** Task **
Quote exactly the lines from the one with "[Will the SEC" to the end of the data, both included; omit the pictures.

** Data to use **
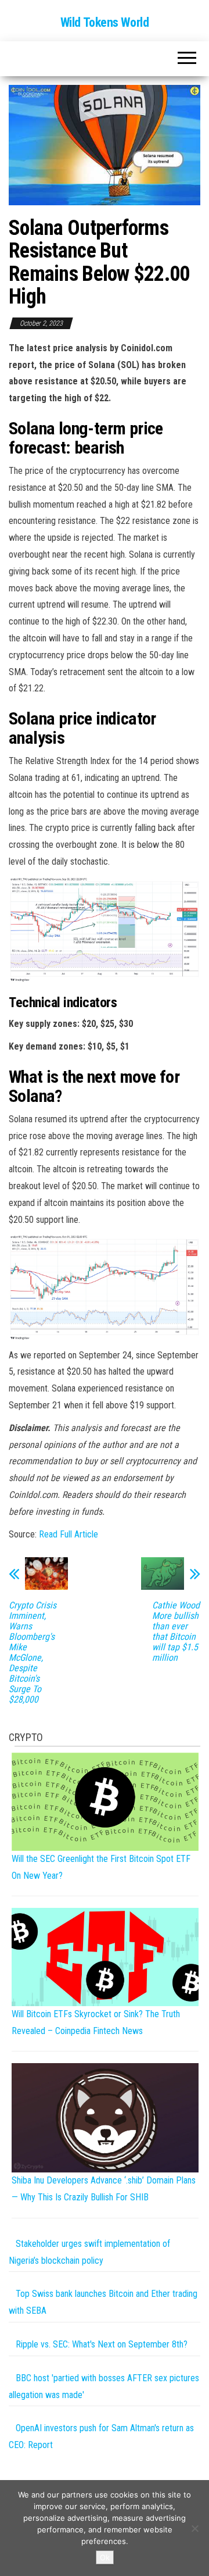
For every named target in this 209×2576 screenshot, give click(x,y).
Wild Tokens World (104, 22)
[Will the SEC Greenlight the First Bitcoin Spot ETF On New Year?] (105, 1801)
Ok (105, 2557)
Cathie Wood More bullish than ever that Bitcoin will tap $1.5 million (176, 1631)
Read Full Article (68, 1534)
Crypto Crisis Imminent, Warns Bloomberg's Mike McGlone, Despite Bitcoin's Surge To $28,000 (32, 1652)
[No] (194, 2528)
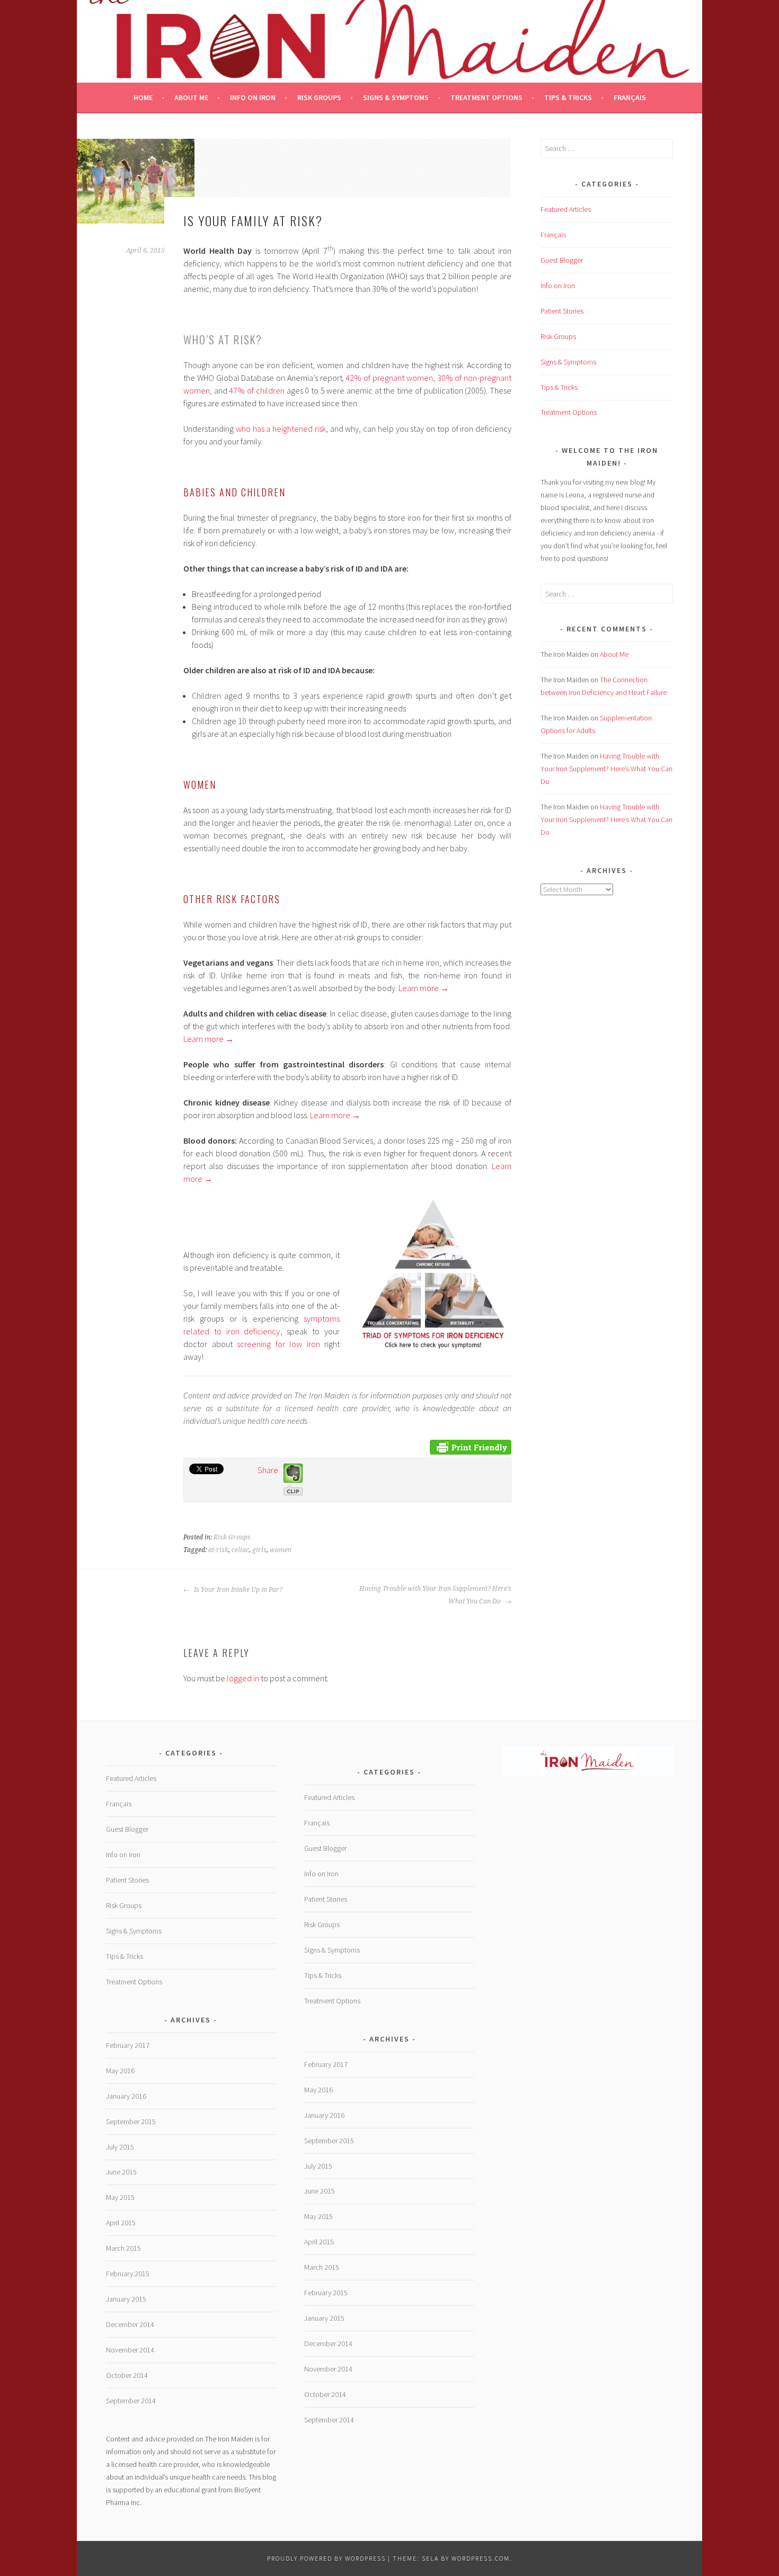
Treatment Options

** Answer space **
[Will the SEC Greenlight the First Bitcoin Spot ETF On New Year?] (105, 1801)
Ok (105, 2557)
Cathie Wood More bullish than ever that Bitcoin will tap $1.5 million (176, 1631)
Read Full Article (68, 1534)
Crypto Crisis Imminent, Warns Bloomberg's Mike McGlone, Despite Bitcoin's Surge To $28,000 (32, 1652)
[No] (194, 2528)
Treatment Options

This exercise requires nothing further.